Gibbs2 (generic function with 1 method)

In [18]:
for z in Gibbs2(1.0, 0.8, 1.0)
    println(z)
end

(0.0, 0.0)
(0.9829611089484098, 1.0146254514164113)
(0.8302512487643459, 1.9382240080615676)
(0.8533806870959914, 0.3470739424909939)
(-0.4284540298917679, 0.6206711615112139)
(1.053350461232235, -0.32532115715575716)
(-0.6587307481735953, -1.1097739365418695)
(0.1739851697004564, 0.049982859507384236)
(0.9141017684126425, -1.1977370587585305)
(-1.5634071950282509, -2.1294161592055127)
(-0.2965097930145839, 0.05643498312732537)


This code is acceptable if the number of tasks is just one.

~ under construction ~

In [19]:
function xupdate(a::Float64, b::Float64, c::Float64, input::Channel{Tuple{Float64,Float64}}, output::Channel{Tuple{Float64,Float64}})
    N = 10
    x = 0.0
    y = 0.0
    for i in 1 : N
        (x, y) = take!(input)
        x = rand(Normal(b / a * y, 1 / sqrt(a)))
        put!(output, (x, y))
    end
    close(output)
end
function yupdate(a::Float64, b::Float64, c::Float64, input::Channel{Tuple{Float64,Float64}}, output::Channel{Tuple{Float64,Float64}})
    N = 10
    x = 0.0
    y = 0.0
    for i in 1 : N
        (x, y) = take!(input)
        y = rand(Normal(b / c * x, 1 / sqrt(c)))
        println((x, y))
        put!(output, (x, y))
    end
    close(output)
end
ch1 = Channel{Tuple{Float64,Float64}}(32)
ch2 = Channel{Tuple{Float64,Float64}}(32)
@async xupdate(1.0, 0.8, 1.0, ch1, ch2)
@async yupdate(1.0, 0.8, 1.0, ch2, ch1)
put!(ch1, (0.0, 0.0));

(0.4679852522868461, 0.8662685765831253)
(-0.27529622827669376, -1.3598648848350114)
(0.10737675984452144, 1.5337060029205214)
(-0.2695036999543239, 1.3476995398361922)
(1.6711865609457512, 1.611619713413844)
(1.1178329939196314, -1.1159872152067298)
(-1.2769155587808125, 0.23981805611572993)
(-0.6696316662763916, -0.060843259569185015)
(-0.2678181059722951, -0.006382054276658111)
(0.39487876062161253, -1.3051756012016937)

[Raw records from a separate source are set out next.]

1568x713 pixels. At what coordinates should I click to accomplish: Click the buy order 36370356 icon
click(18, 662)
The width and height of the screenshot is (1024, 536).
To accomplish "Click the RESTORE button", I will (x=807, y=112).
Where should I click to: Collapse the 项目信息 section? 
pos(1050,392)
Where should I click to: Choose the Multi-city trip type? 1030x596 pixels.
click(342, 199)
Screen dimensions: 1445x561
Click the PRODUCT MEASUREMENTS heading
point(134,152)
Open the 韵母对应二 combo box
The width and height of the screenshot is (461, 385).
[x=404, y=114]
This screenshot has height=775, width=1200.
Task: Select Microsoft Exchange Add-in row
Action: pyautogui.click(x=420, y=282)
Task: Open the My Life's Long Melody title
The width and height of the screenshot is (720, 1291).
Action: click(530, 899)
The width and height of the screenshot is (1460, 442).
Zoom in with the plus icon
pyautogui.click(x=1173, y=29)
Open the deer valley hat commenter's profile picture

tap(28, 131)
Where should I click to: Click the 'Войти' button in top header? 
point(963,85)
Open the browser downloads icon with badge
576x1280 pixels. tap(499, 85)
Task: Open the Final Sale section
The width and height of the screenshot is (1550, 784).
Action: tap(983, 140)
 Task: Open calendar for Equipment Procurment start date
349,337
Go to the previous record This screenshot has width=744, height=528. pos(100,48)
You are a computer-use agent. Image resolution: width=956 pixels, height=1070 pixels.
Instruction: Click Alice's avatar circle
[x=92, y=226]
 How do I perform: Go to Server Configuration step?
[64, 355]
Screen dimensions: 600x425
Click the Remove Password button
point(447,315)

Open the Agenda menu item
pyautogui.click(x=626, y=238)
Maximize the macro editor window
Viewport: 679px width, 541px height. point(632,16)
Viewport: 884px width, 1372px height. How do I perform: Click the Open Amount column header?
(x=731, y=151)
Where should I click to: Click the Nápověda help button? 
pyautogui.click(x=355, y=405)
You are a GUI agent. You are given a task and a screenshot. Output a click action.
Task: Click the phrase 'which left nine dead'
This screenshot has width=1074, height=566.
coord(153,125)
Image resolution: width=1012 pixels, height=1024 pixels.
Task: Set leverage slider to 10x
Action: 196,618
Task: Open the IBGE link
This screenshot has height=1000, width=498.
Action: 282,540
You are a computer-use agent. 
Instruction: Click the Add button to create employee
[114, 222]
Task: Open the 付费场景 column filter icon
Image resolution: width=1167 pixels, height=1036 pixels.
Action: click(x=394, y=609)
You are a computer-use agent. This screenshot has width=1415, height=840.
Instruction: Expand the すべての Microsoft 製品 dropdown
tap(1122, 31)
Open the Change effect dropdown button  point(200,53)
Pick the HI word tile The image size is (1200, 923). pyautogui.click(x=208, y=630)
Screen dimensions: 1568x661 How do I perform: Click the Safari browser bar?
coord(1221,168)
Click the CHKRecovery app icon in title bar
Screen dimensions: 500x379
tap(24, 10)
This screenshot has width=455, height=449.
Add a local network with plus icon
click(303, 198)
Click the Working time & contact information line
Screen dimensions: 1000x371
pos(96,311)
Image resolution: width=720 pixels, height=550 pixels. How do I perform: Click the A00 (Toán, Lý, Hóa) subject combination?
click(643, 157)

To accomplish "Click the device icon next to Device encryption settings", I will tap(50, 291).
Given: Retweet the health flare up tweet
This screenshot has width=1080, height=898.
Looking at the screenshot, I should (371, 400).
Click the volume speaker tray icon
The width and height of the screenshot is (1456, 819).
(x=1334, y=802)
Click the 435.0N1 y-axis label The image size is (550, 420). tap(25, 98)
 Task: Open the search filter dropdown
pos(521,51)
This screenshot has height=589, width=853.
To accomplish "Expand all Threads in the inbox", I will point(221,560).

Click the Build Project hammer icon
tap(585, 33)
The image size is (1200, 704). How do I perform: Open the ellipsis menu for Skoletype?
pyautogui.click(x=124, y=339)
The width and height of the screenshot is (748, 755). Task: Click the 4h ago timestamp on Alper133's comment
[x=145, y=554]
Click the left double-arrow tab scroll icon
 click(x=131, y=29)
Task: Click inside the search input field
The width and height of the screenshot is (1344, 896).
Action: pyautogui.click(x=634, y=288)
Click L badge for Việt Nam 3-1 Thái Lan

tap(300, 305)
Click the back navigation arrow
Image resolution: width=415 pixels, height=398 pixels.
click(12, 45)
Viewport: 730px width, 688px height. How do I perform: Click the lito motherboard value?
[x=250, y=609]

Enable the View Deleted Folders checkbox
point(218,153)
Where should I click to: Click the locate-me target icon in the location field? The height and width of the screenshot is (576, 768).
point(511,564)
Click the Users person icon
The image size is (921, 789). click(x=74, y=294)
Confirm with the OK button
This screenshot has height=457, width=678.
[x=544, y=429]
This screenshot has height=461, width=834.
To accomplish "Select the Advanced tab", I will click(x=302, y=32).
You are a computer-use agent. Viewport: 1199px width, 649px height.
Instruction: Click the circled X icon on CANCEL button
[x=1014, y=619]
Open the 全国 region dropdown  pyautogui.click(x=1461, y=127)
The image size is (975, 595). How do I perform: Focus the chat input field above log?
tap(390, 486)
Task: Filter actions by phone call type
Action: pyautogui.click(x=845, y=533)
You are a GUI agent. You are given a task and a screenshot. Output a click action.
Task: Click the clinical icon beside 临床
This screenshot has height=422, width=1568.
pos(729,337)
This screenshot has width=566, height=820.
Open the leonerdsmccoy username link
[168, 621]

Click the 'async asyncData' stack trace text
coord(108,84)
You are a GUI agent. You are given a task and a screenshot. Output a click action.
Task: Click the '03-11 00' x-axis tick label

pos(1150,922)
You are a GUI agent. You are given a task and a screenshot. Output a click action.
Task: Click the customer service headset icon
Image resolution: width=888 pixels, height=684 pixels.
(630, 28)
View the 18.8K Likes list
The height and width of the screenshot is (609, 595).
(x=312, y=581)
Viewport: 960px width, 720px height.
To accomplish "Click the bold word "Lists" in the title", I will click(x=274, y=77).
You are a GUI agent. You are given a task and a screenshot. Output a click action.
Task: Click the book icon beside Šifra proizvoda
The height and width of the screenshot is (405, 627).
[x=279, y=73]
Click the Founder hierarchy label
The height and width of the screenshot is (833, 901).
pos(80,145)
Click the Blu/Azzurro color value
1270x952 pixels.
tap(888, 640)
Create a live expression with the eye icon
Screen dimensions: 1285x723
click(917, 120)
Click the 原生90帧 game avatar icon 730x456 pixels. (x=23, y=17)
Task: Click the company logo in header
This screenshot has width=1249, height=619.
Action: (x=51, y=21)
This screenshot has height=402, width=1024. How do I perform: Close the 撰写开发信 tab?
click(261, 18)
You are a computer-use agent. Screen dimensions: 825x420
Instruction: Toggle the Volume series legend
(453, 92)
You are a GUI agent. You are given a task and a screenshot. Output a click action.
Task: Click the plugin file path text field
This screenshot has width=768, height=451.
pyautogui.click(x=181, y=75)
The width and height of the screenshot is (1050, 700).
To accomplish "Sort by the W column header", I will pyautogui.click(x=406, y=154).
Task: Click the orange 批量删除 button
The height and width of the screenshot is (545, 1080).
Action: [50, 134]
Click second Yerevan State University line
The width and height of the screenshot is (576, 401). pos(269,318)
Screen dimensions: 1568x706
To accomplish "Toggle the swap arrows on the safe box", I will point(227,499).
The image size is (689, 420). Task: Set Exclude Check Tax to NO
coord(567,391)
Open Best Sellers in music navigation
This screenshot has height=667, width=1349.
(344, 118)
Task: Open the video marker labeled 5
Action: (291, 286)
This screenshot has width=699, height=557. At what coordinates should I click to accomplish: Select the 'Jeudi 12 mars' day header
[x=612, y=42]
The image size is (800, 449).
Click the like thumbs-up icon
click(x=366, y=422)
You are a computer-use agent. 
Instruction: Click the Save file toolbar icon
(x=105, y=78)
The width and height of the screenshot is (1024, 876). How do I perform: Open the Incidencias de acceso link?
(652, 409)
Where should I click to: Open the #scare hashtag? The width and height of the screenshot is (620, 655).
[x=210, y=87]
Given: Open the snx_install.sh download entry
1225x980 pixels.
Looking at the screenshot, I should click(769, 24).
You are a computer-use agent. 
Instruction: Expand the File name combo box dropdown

The difference bewteen Channels and ResumableFunctions lies in how they compile a code. Check: https://white.ucc.asn.au/2017/11/18/Lazy-Sequences-in-Julia.html

## RemoteChannels

It will be discussed in MCMC4.0.

## Lazy

Lazy.jl is sometimes useful.

In [20]:
using Lazy
takewhile(x -> x < 3, 1 : 5)



(1 2)

However, the coding style of Lazy.jl is different from ordinarly Julia, so I won't use this package unless it is necessary.

**Exercise**: implement takewhile and dropwhile for iterators. These functions are sometimes useful for MCMC.